▶ Items from a data source

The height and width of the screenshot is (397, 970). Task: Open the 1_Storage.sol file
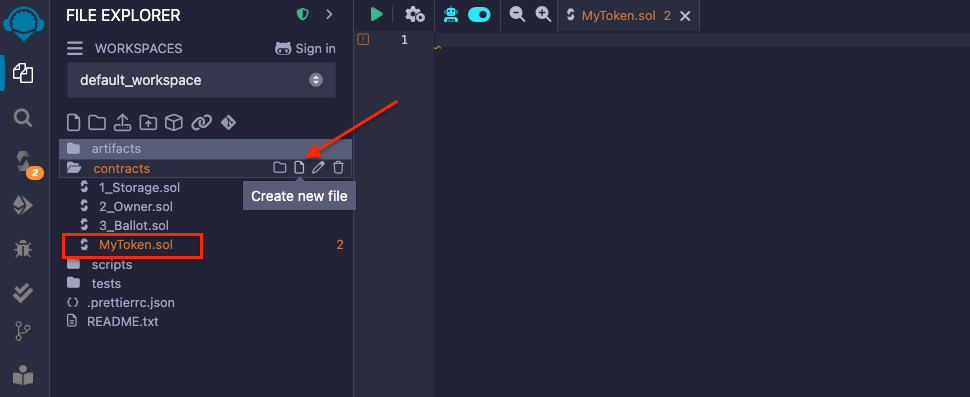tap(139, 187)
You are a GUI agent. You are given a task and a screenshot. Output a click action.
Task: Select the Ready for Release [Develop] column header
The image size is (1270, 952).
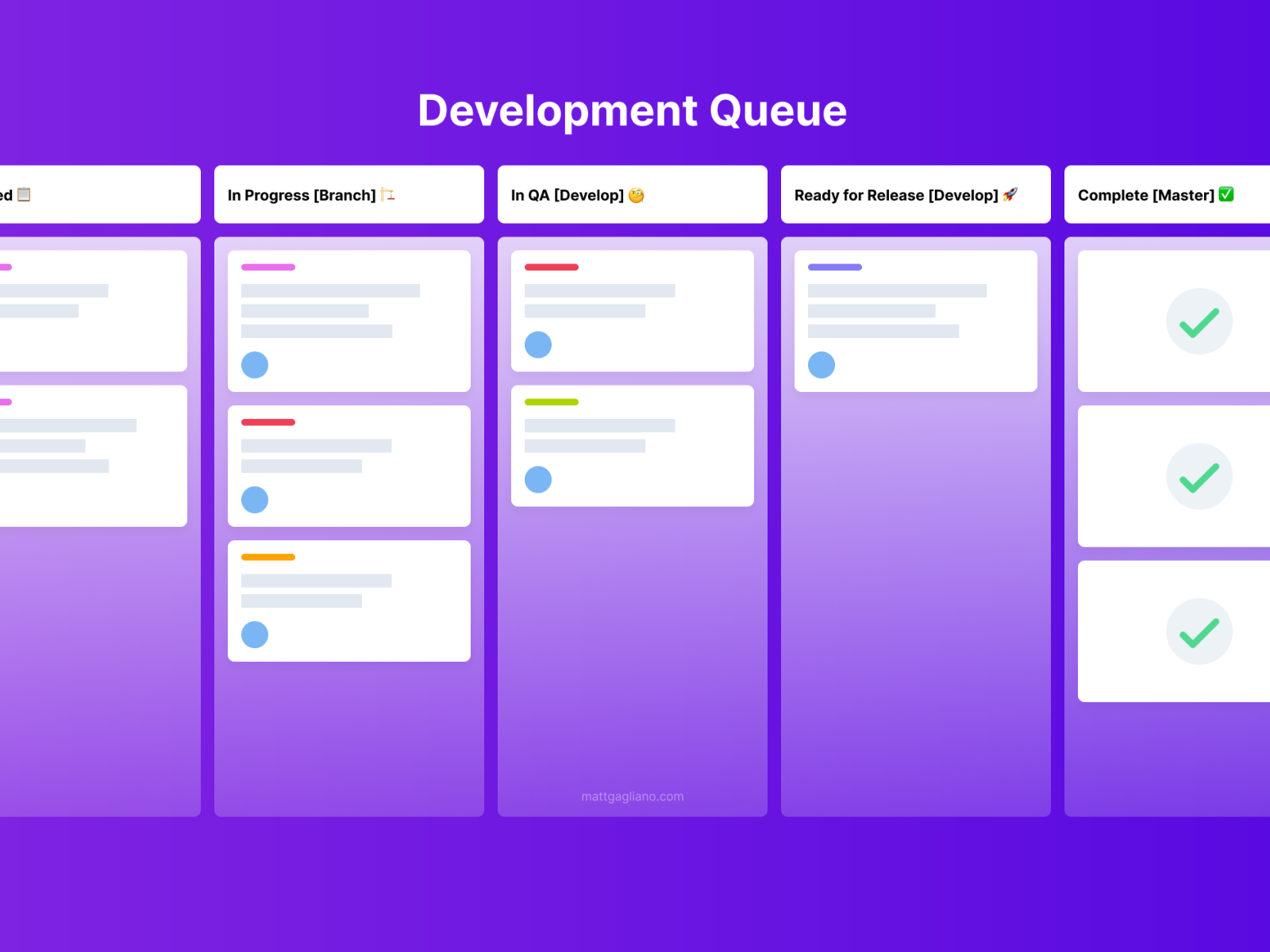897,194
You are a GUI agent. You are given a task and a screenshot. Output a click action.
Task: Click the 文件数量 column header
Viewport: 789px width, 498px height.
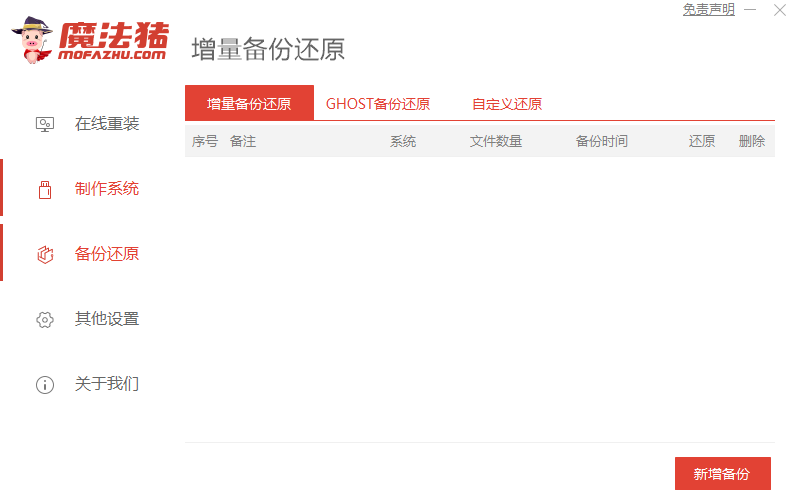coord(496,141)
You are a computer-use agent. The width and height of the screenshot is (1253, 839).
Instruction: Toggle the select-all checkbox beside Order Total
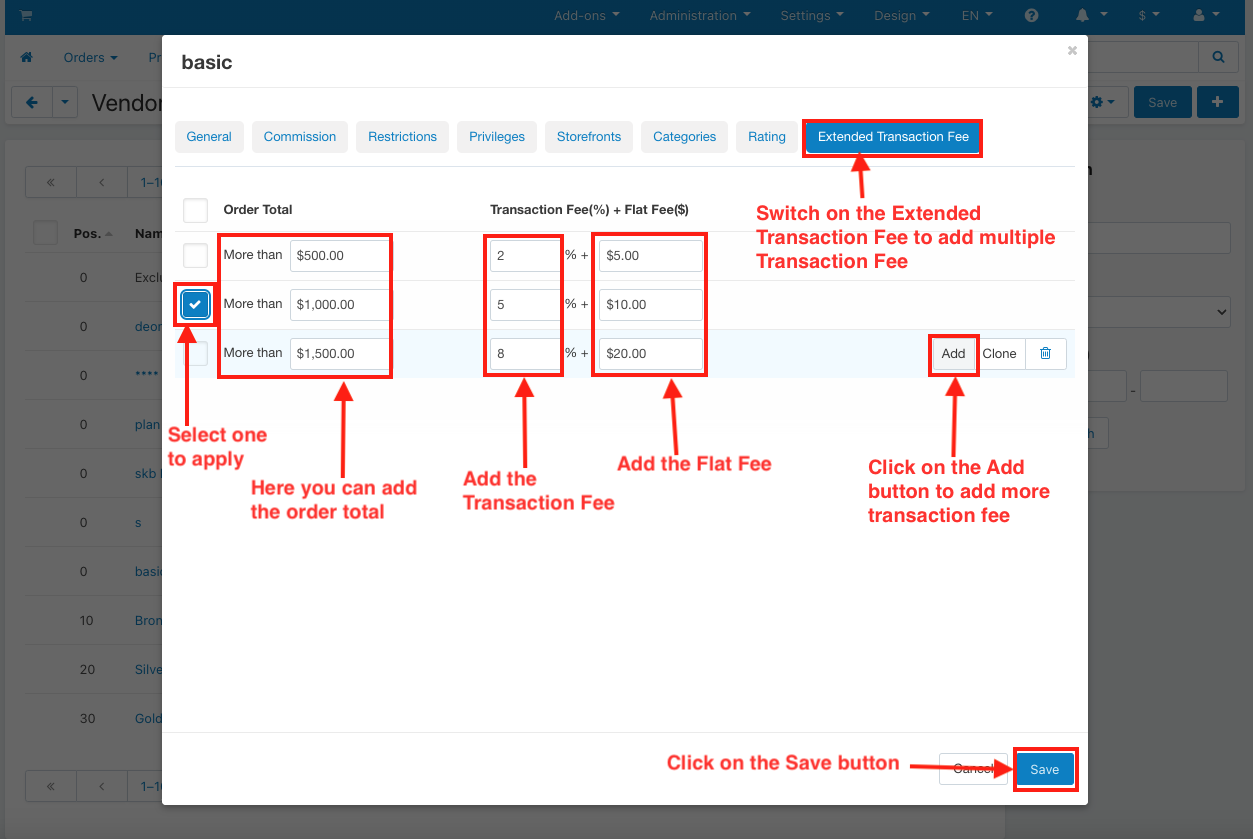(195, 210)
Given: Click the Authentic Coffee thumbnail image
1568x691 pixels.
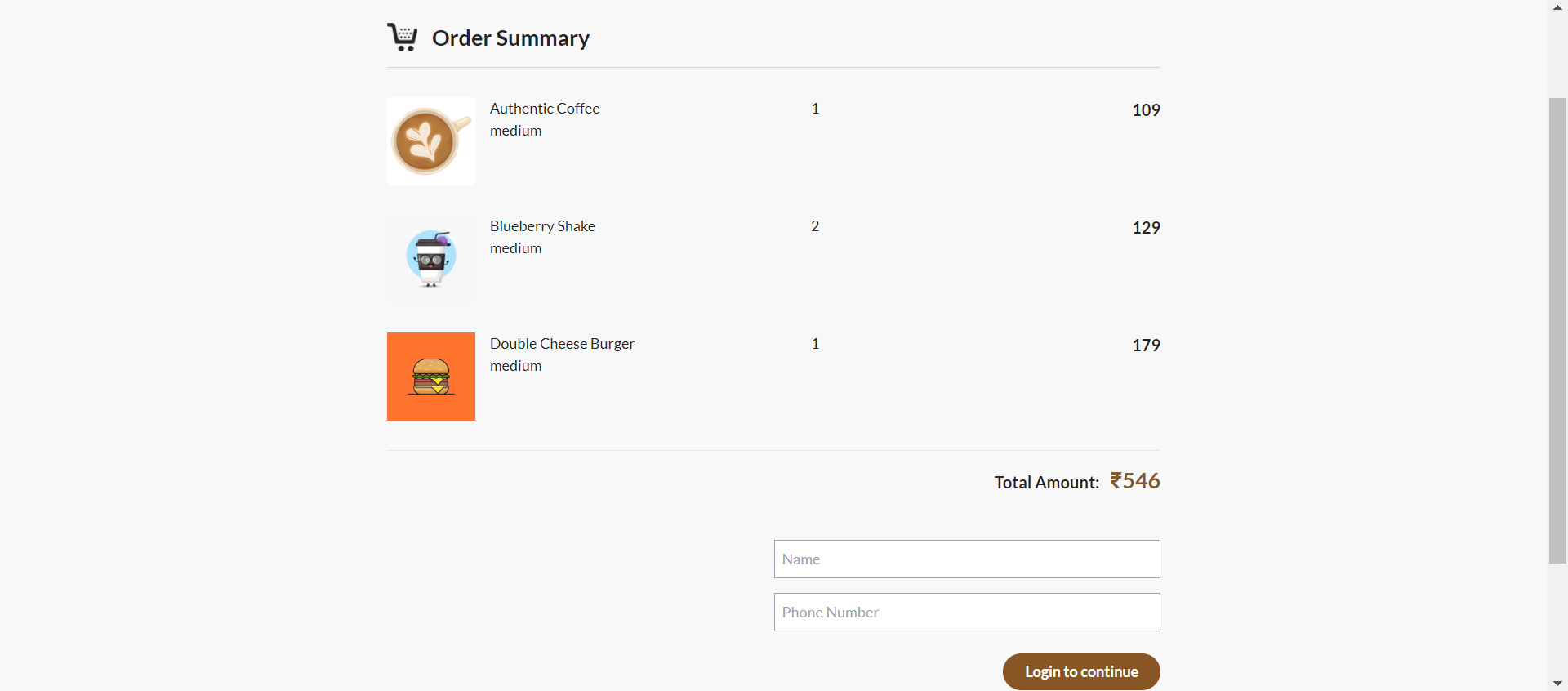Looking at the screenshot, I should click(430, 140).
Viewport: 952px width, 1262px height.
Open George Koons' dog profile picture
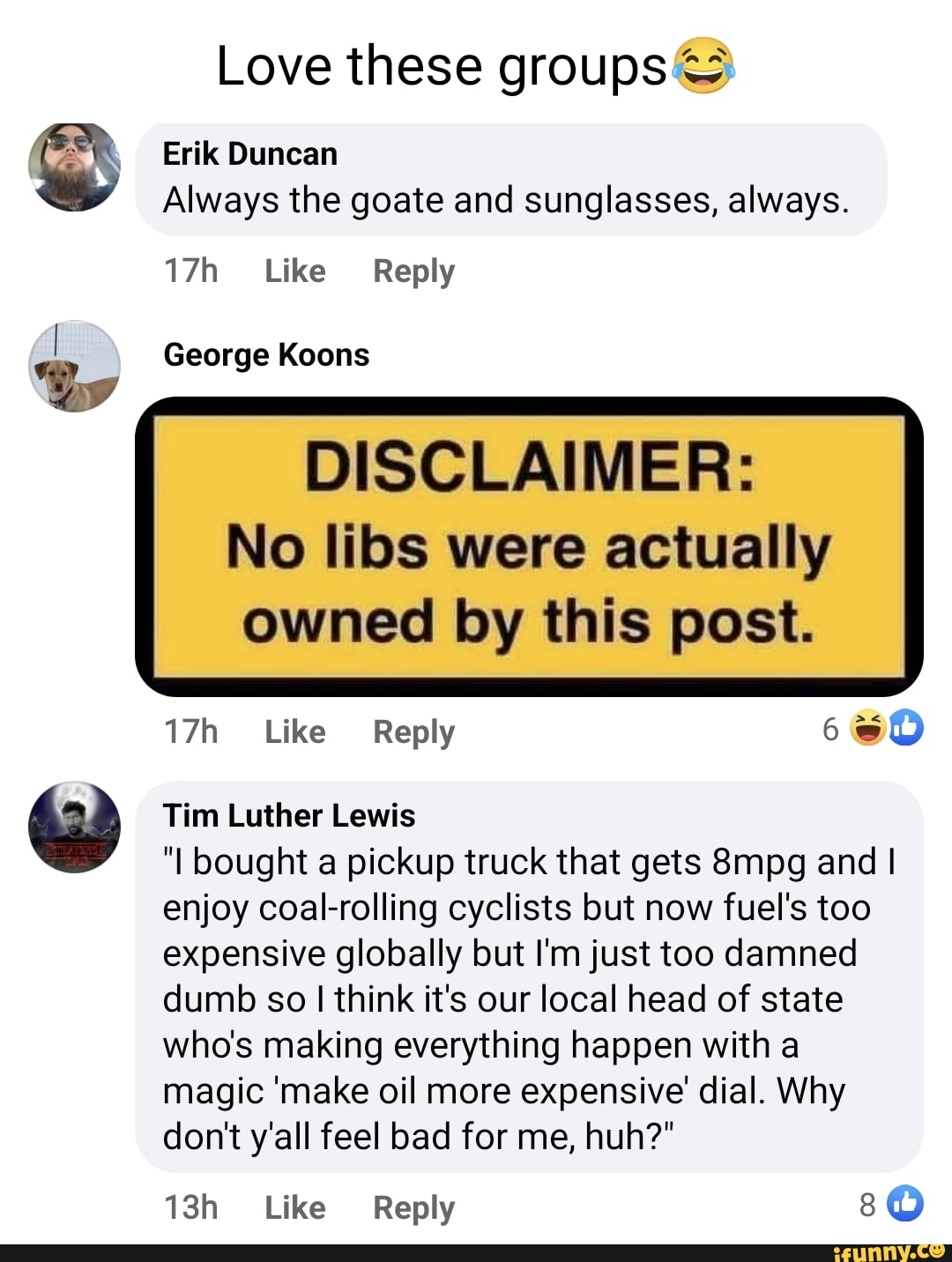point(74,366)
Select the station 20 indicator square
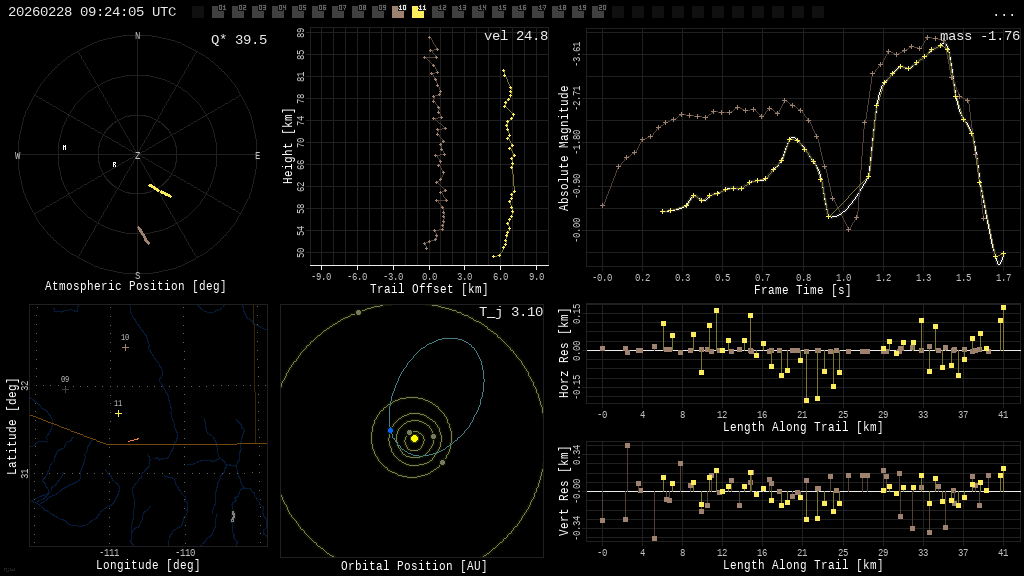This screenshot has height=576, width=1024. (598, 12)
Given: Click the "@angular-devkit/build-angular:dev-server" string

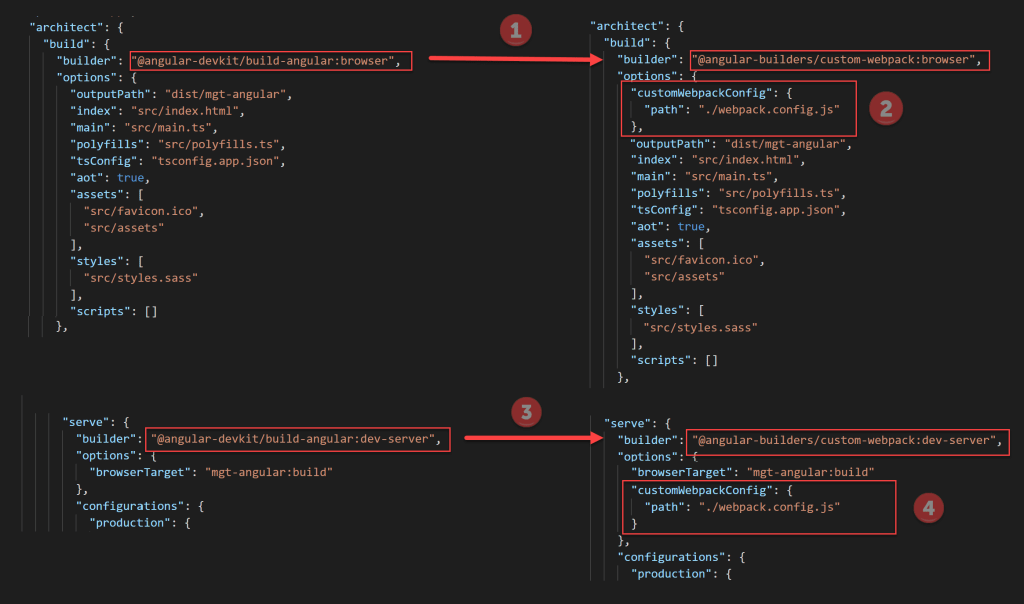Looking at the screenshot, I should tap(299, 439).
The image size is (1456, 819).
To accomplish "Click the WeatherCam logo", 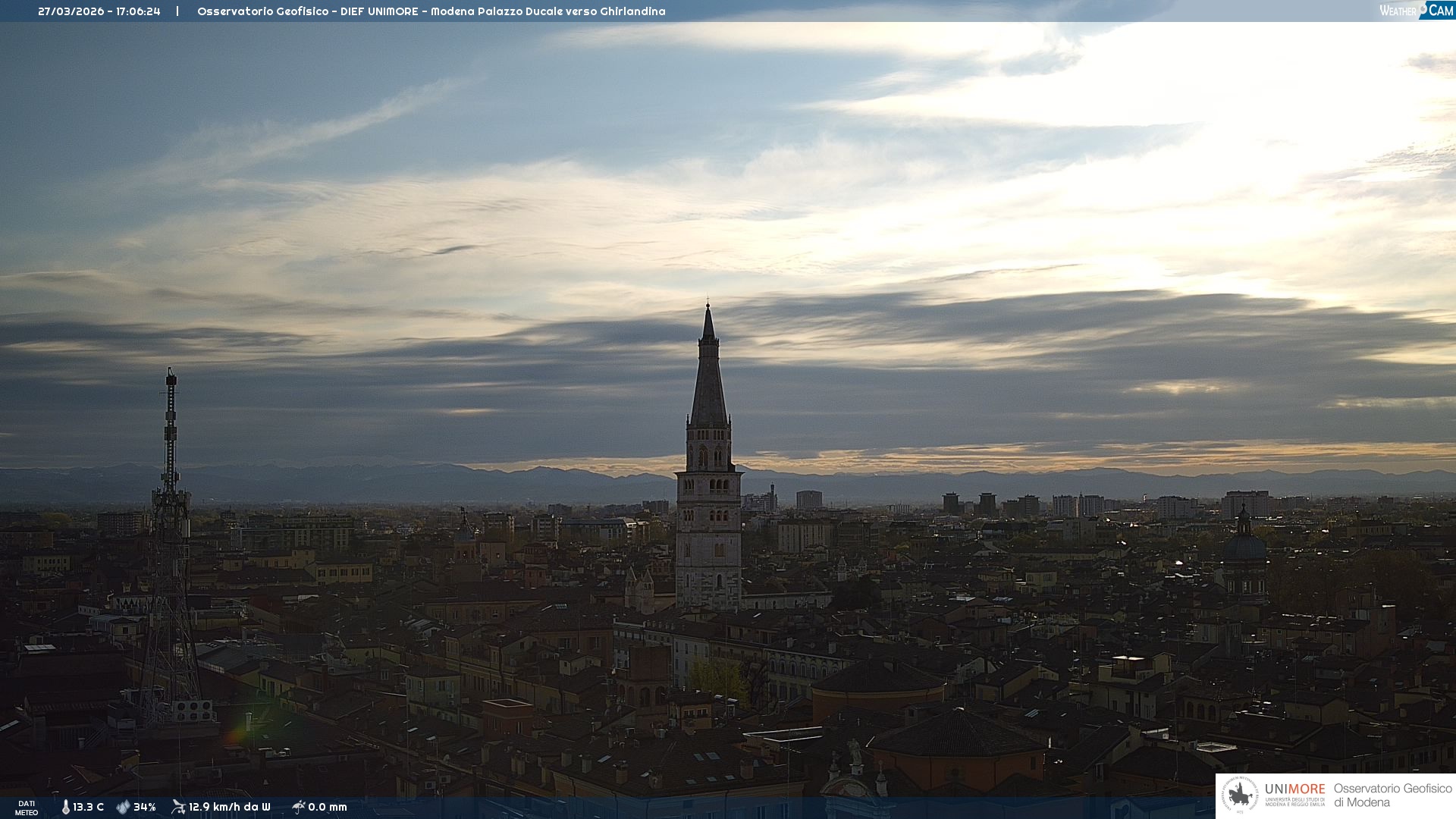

▶ Directions for this task
Turn the lines of the records above into a numbered list, skipping any blank lines and leaving the pictures out.

▶ Result of the task
1. The height and width of the screenshot is (397, 970). Task: Open the 1_Storage.sol file
2. tap(139, 187)
3. You are a GUI agent. You are given a task and a screenshot. Output a click action.
4. Task: Select the Ready for Release [Develop] column header
5. The image size is (1270, 952).
6. 897,194
7. You are a GUI agent. You are given a task and a screenshot. Output a click action.
8. Task: Click the 文件数量 column header
9. Viewport: 789px width, 498px height.
10. coord(496,141)
11. You are a computer-use agent. The width and height of the screenshot is (1253, 839).
12. Instruction: Toggle the select-all checkbox beside Order Total
13. (195, 210)
14. Given: Click the Authentic Coffee thumbnail image
15. 1568x691 pixels.
16. Looking at the screenshot, I should click(430, 140).
17. Viewport: 952px width, 1262px height.
18. Open George Koons' dog profile picture
19. point(74,366)
20. Select the station 20 indicator square
21. This screenshot has height=576, width=1024. (598, 12)
22. Given: Click the "@angular-devkit/build-angular:dev-server" string
23. Looking at the screenshot, I should tap(299, 439).
24. The image size is (1456, 819).
25. To accomplish "Click the WeatherCam logo", 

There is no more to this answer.